Providing Healing, Promoting Hope is the theme for Women’s History Month 2022. To honor the women who help us heal when we struggle, who provide hope when we need it most or who inspire us somewhere along the way, Give an Hour is featuring women, mental health and their personal journeys in a blog series this month. Please enjoy the second blog below.
As the saying goes, behind every great man is a great woman. The same holds true for our service members and veterans. For each one, there is a caregiver (and sometimes an entire family) standing behind them to make sure they don’t fall. Not surprisingly, most caregivers are women. And if you think about it, this makes sense. It mirrors the make-up of the military.
In the case of physical injuries, a partner or spouse is immediately thrust into the role of caregiver, whereas the mental health journey is oftentimes more gradual. Nevertheless, according to Shawn Moore, LMSW, caregiver and Give an Hour ambassador, caregiving is performed unconsciously and usually with little to no experience or understanding of the complexities involved. So much so that caregivers often lose themselves in what can be an all-consuming and necessary role.
Shawn’s story is not unlike that of other caregivers.

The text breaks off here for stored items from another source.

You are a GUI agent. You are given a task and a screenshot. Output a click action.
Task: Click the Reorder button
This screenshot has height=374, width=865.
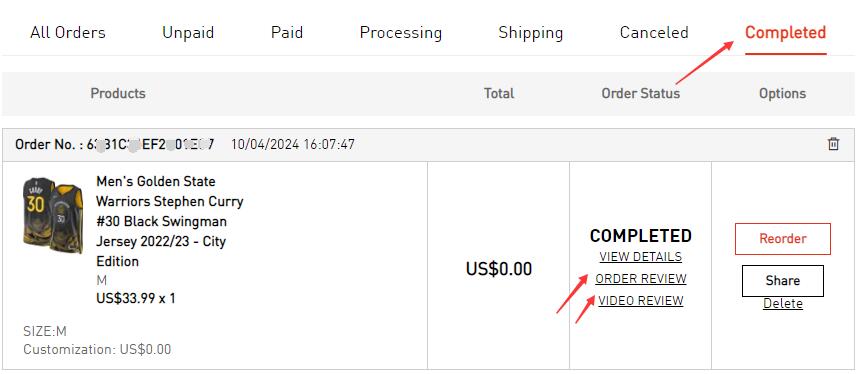[783, 239]

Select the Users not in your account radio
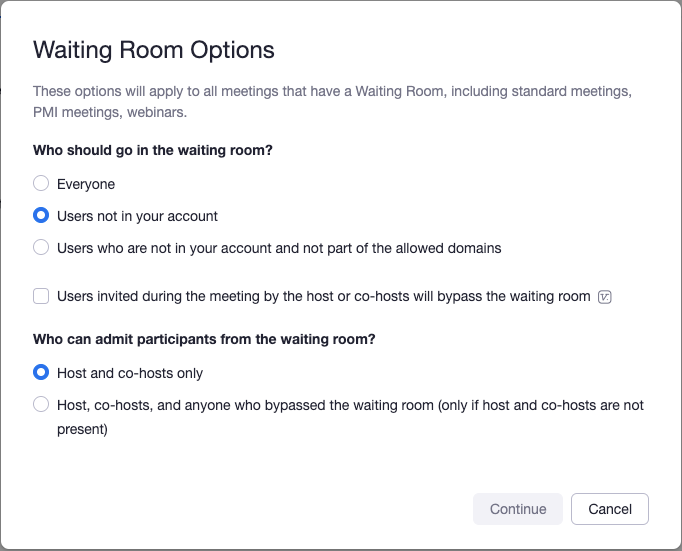point(41,215)
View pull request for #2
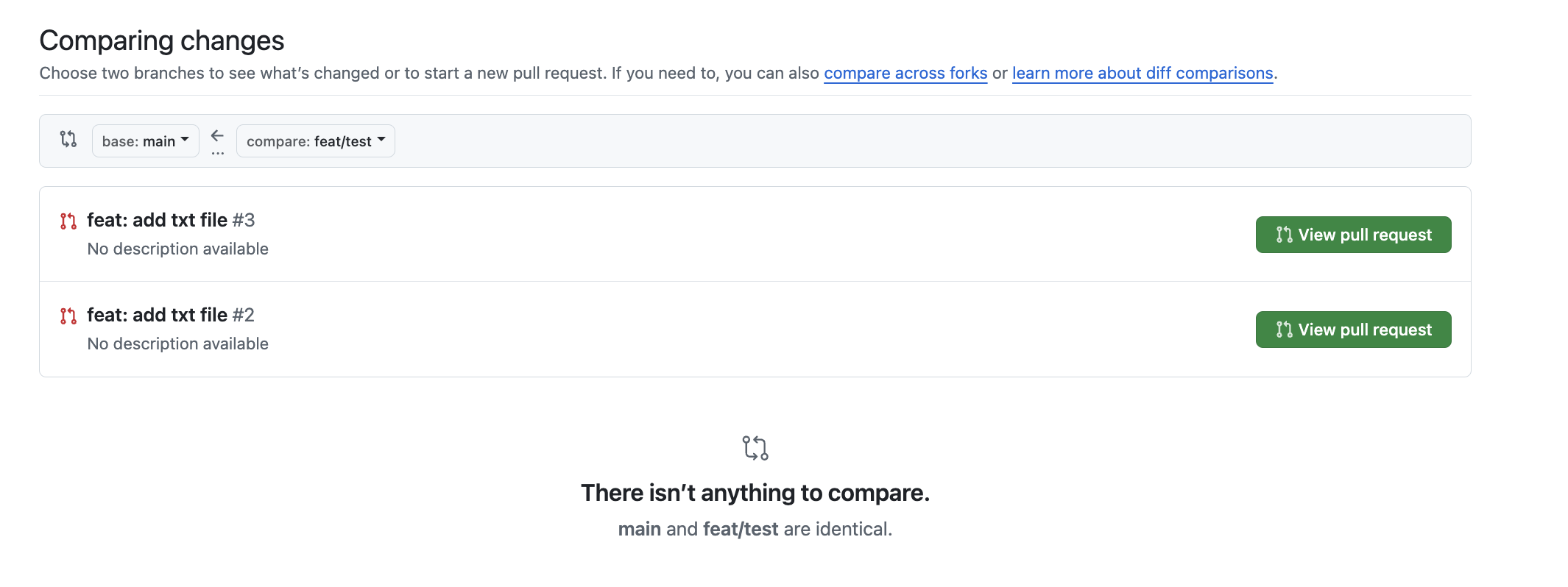Image resolution: width=1568 pixels, height=587 pixels. pos(1353,330)
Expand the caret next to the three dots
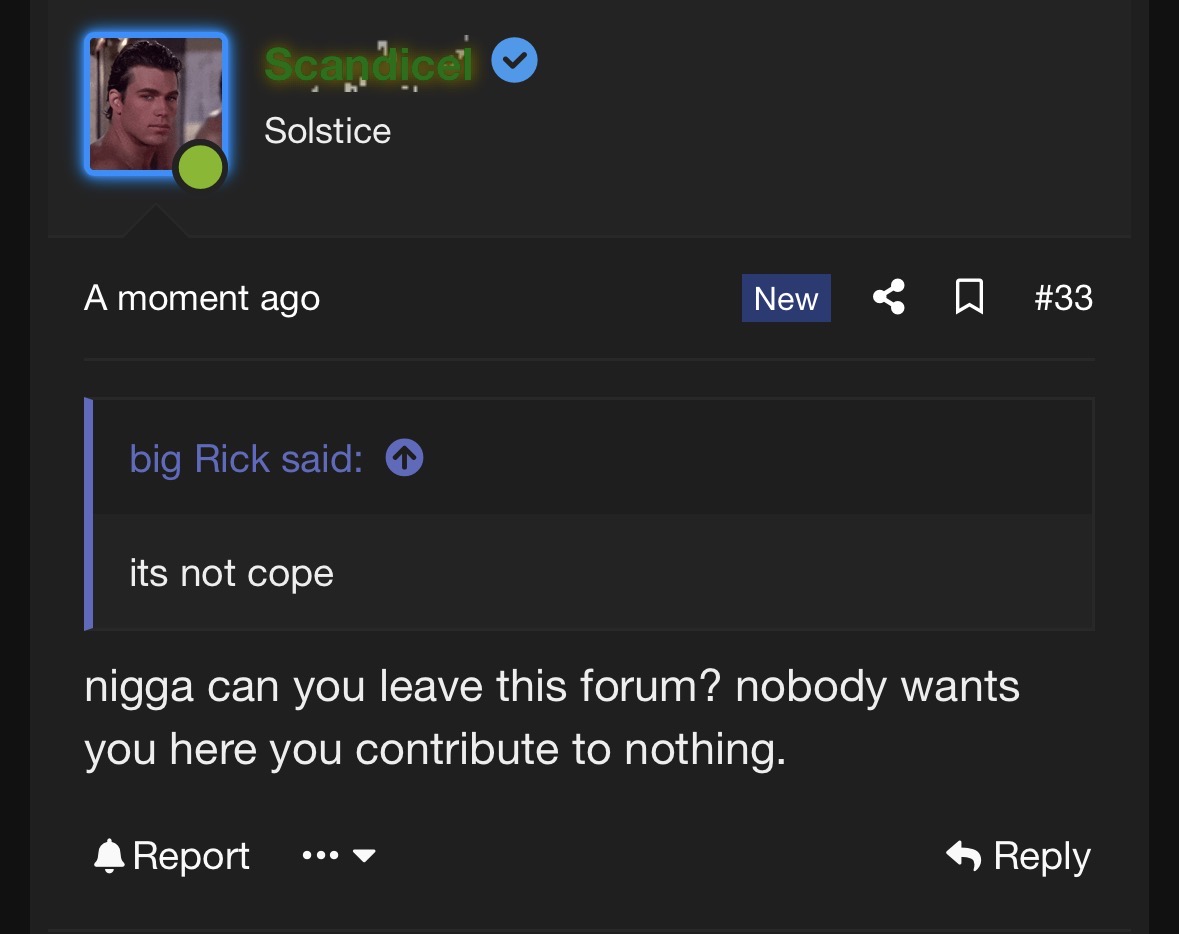This screenshot has height=934, width=1179. click(364, 856)
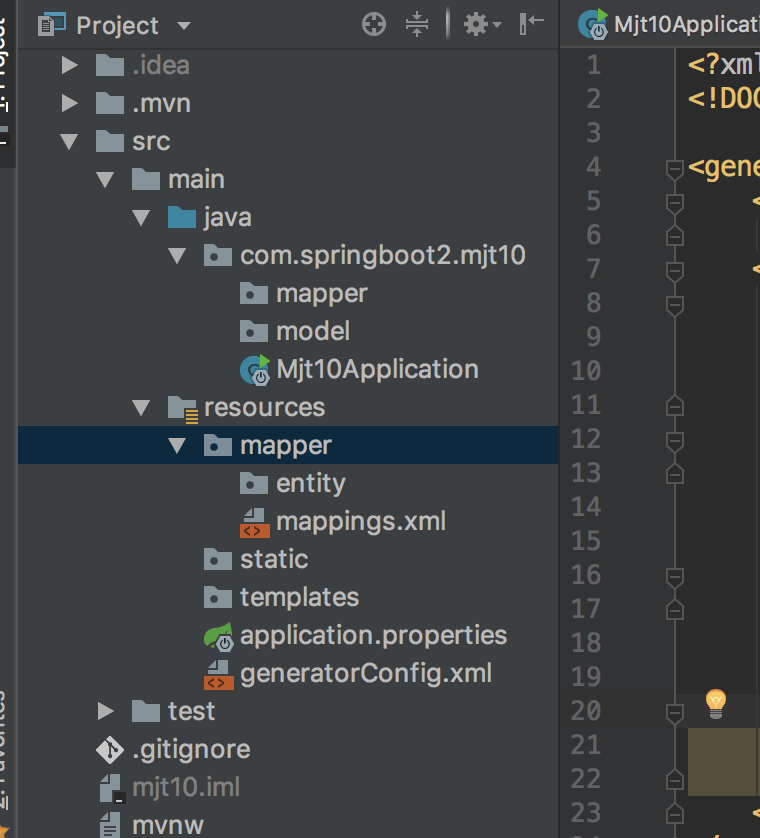The width and height of the screenshot is (760, 838).
Task: Collapse the src folder
Action: click(69, 142)
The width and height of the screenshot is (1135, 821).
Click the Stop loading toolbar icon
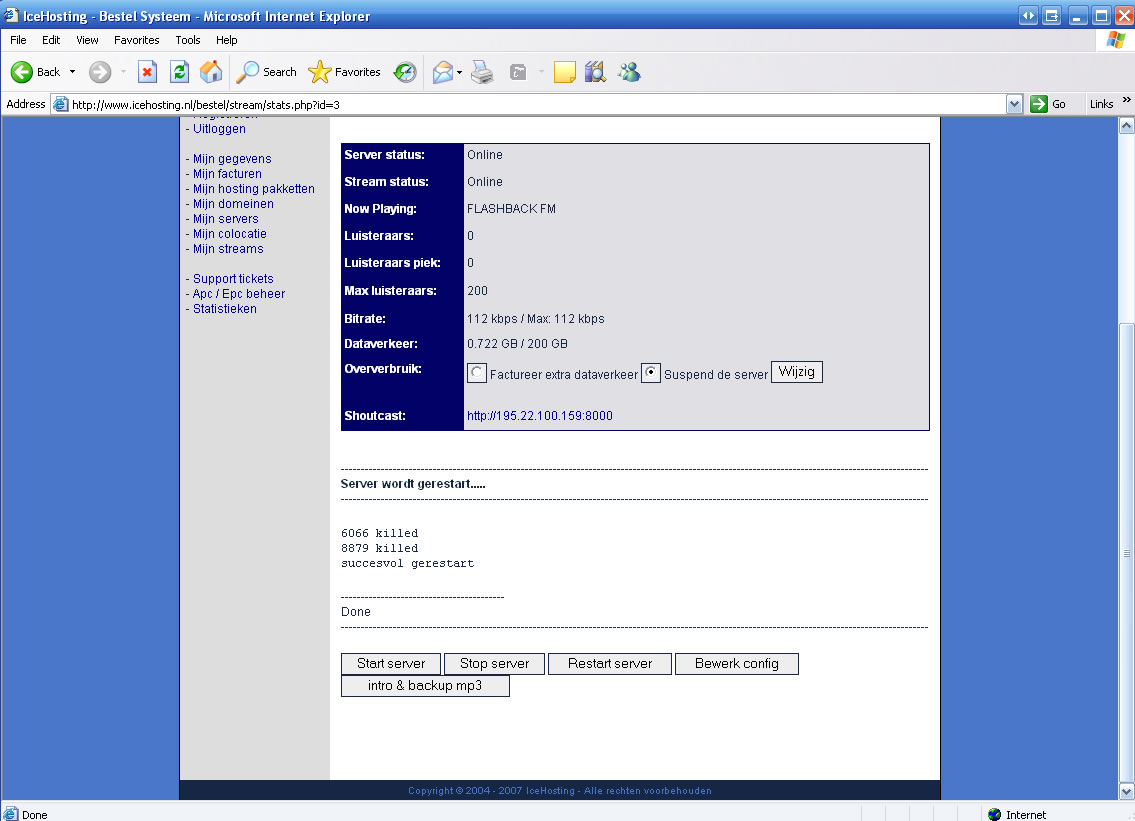147,72
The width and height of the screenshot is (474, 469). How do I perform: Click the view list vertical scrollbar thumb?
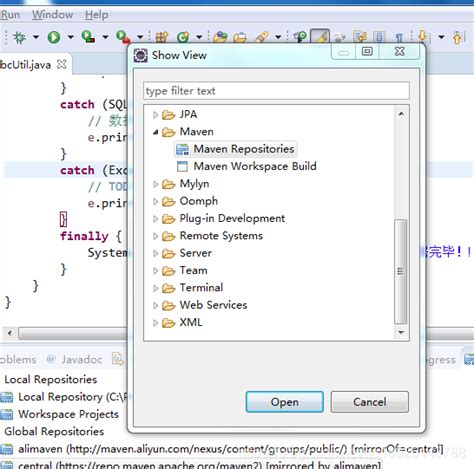coord(401,271)
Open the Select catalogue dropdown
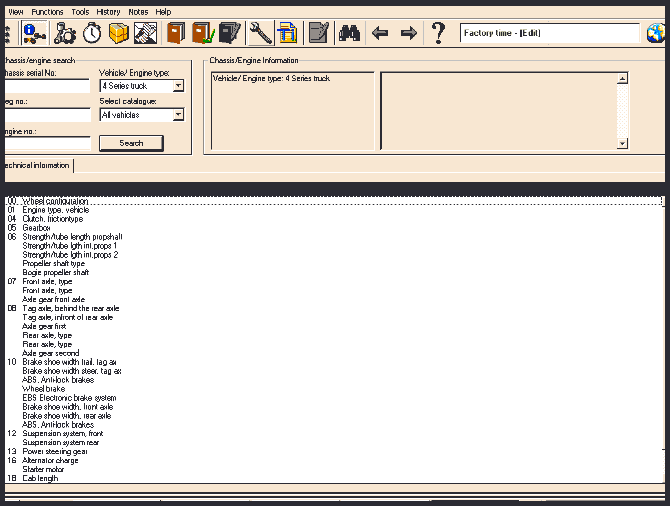The height and width of the screenshot is (506, 670). click(178, 115)
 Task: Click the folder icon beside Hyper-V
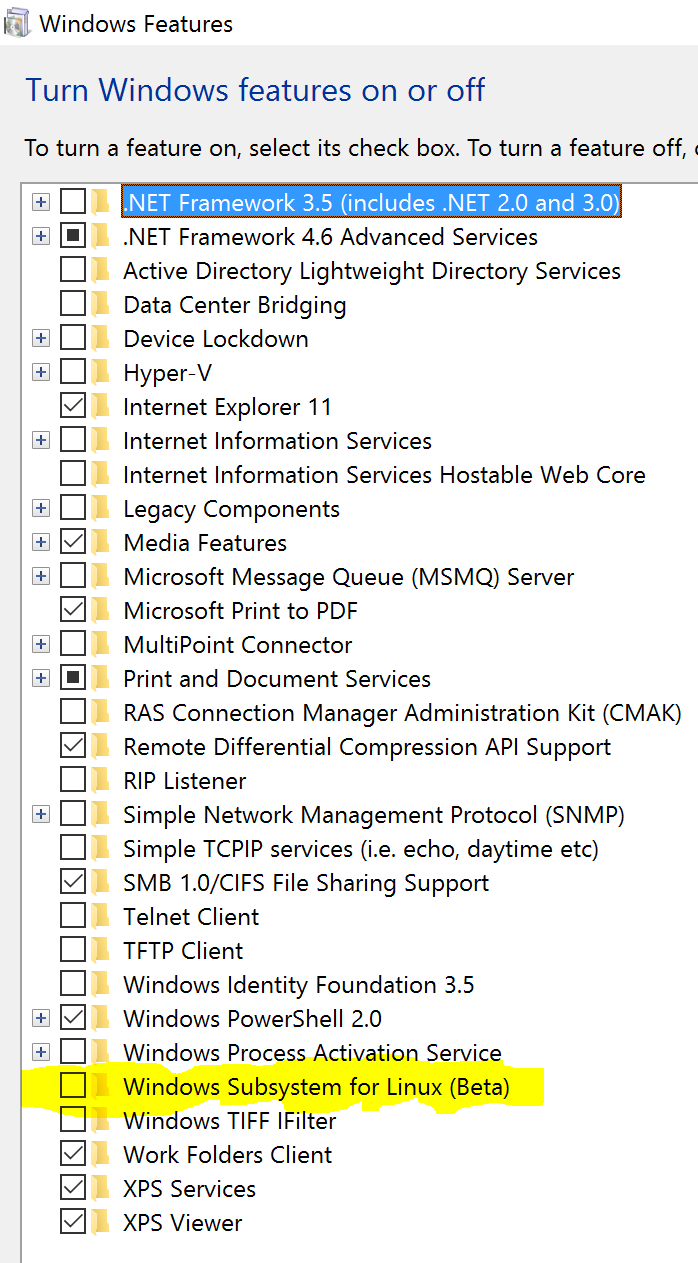click(100, 373)
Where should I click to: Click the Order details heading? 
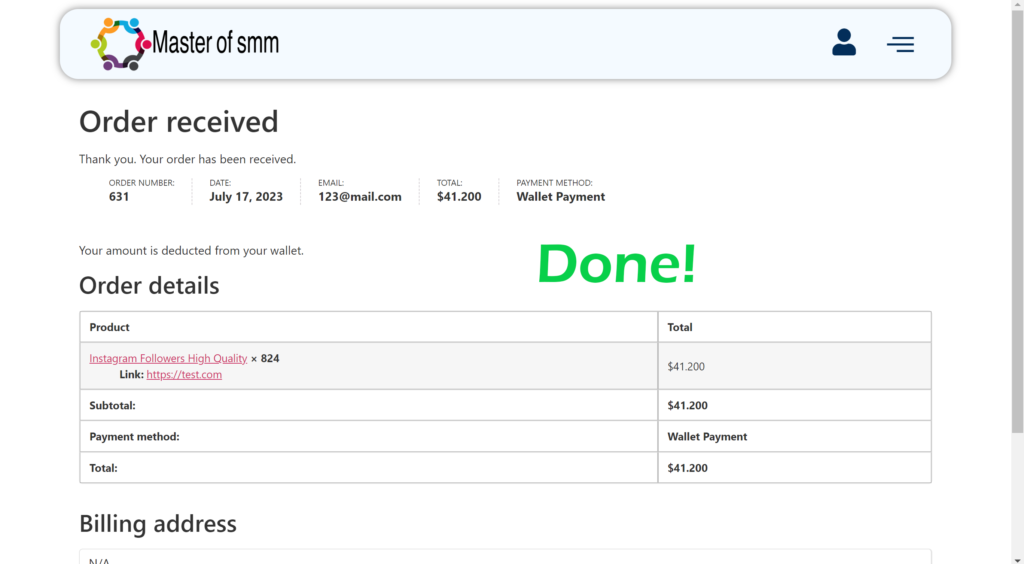click(149, 286)
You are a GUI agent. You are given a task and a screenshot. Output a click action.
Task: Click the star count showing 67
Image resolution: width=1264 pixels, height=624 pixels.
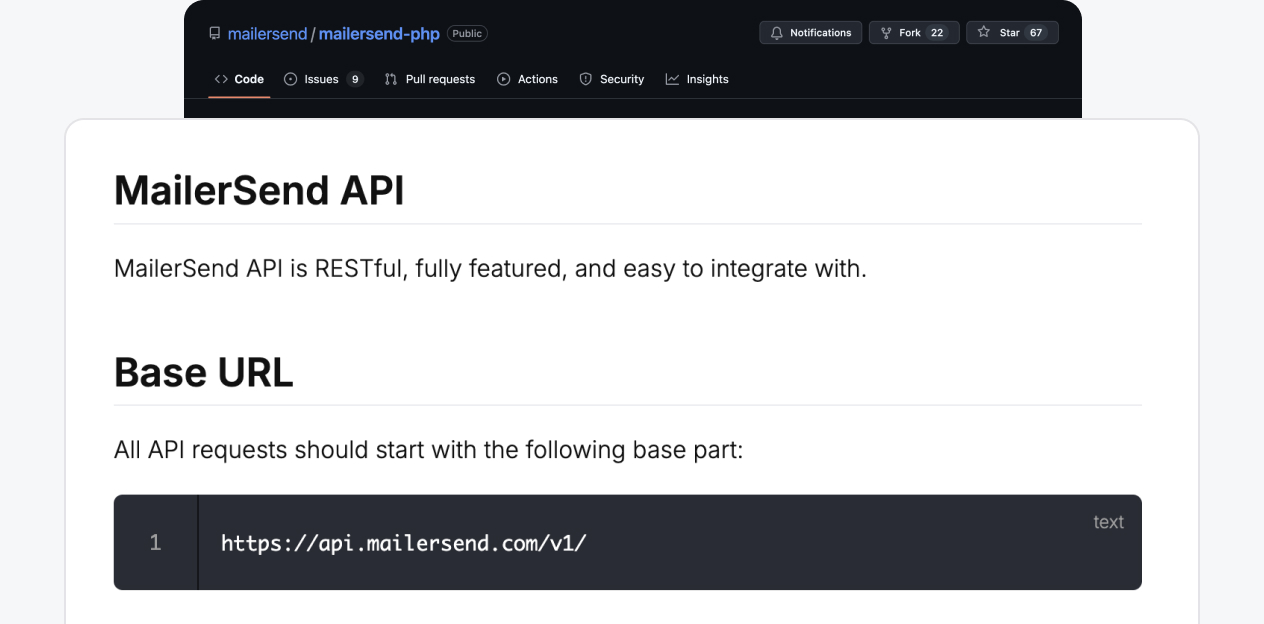1036,33
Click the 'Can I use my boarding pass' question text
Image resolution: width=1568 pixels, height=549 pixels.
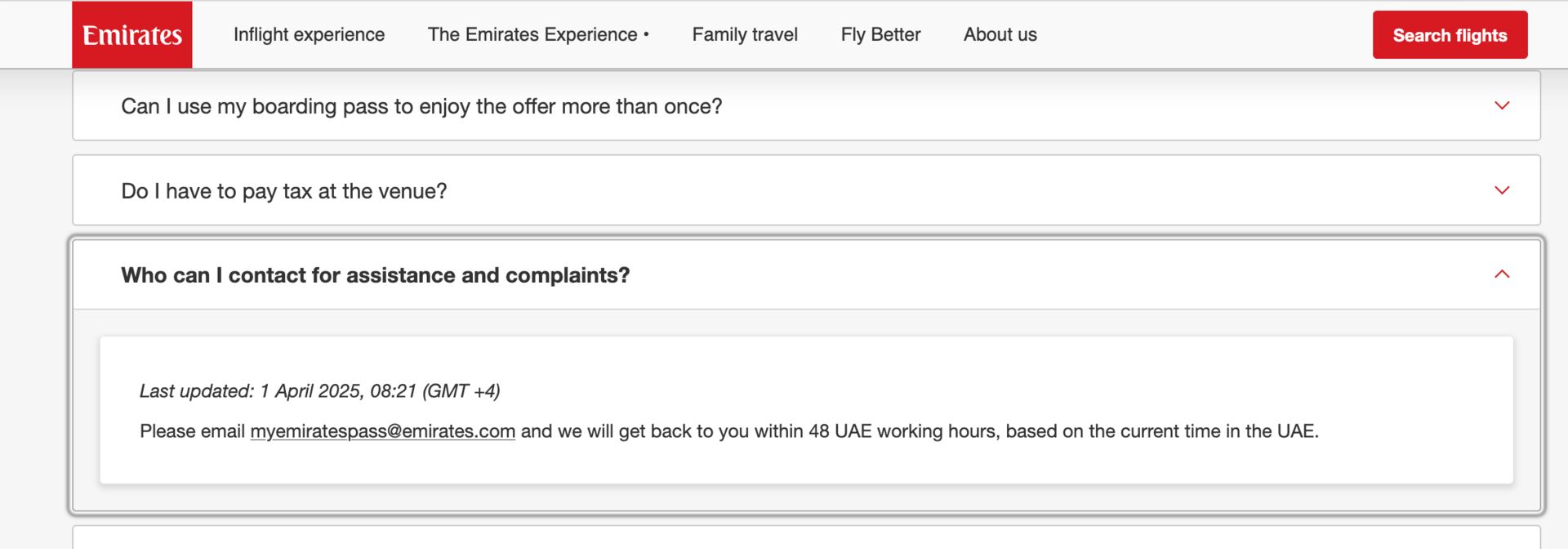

She found herself in a situation in 2017 in which her husband attempted suicide for the first time. While this wasn’t the first mental health crisis for the couple, it was the first of this magnitude. Shawn drew upon her training as a police officer, which she said, “saved his life that day.” She admits her training benefited them both this day to ensure she was able to keep her emotions in check to provide the best support for him.
However, Shawn’s “aha” moment came several years earlier when she found herself talking her husband (boyfriend at the time) out of a flashback. She knew she needed education and help but couldn’t find the necessary resources. The resources she was able to find were either for service members or veterans only or not in her local area. There were no resources specific to caregivers and families. And when you’re in the middle of a crisis, it’s not exactly the ideal time to try Googling for resources.
If you ask, Shawn will tell you that if a vet is struggling, she can almost certainly guarantee that the family is, too.
Initially, she started a local support group as part of a larger national organization. But there were limitations. So, when her husband attempted suicide, Shawn knew this was her calling to start her own nonprofit, Caregivers on the Homefront, and build the kind of support network for caregivers and families that she knew was so desperately needed.
“Our community of caregivers is struggling with their identities,” said Shawn. “Caregiving is a role. It’s not who you are.”
According to Shawn, there are three things we know about caregivers:
- They need to be able to distinguish between their role as a caregiver and their identity as a person.
- Many left things behind (e.g., education, careers) to become caregivers and are unable to support themselves when caregiving ends.
- They want and need to balance life, work and caregiving.
Shawn believes one of her most important roles is as an advocate for caregivers across the country and specifically, in her hometown of Kansas City, Missouri. She considers it important that we educate employers on the needs of caregivers such as remote work, flexible working hours that allow them to attend medical appointments or paid leave. Training organizations on the role a caregiver plays so they “get” caretaking is another crucial step.
Equally important is providing cultural competency training for providers who treat service members and veterans – and who treat their families. There are very specific nuances applicable to service members, veterans and their caregivers.
It’s nearly impossible to get through the caregiving journey without making mental health a priority. Therefore, advocating for a holistic approach to care is how Shawn intends to use her platform as a Give an Hour ambassador. “Give an Hour provides an opportunity for caregivers to receive mental health services that are so desperately needed,” she said. “So often care is directed only to military and veterans and we don’t look past them to the family who also needs care and treatment.”
Shawn said her husband blessed her with a story to tell. She uses her voice or, according to her, the “voice of the 5.5 million caregivers she stands beside” to bring attention to the caregiving journey and all that entails.
“We’re given things for a reason,” said Shawn. “It’s up to us to do something with it and hopefully effect change or help just one other person.” Shawn is moving the needle in a positive direction when it comes to bringing awareness to the difficulties faced by military and veteran caregivers and their families and is no doubt helping countless others in the process.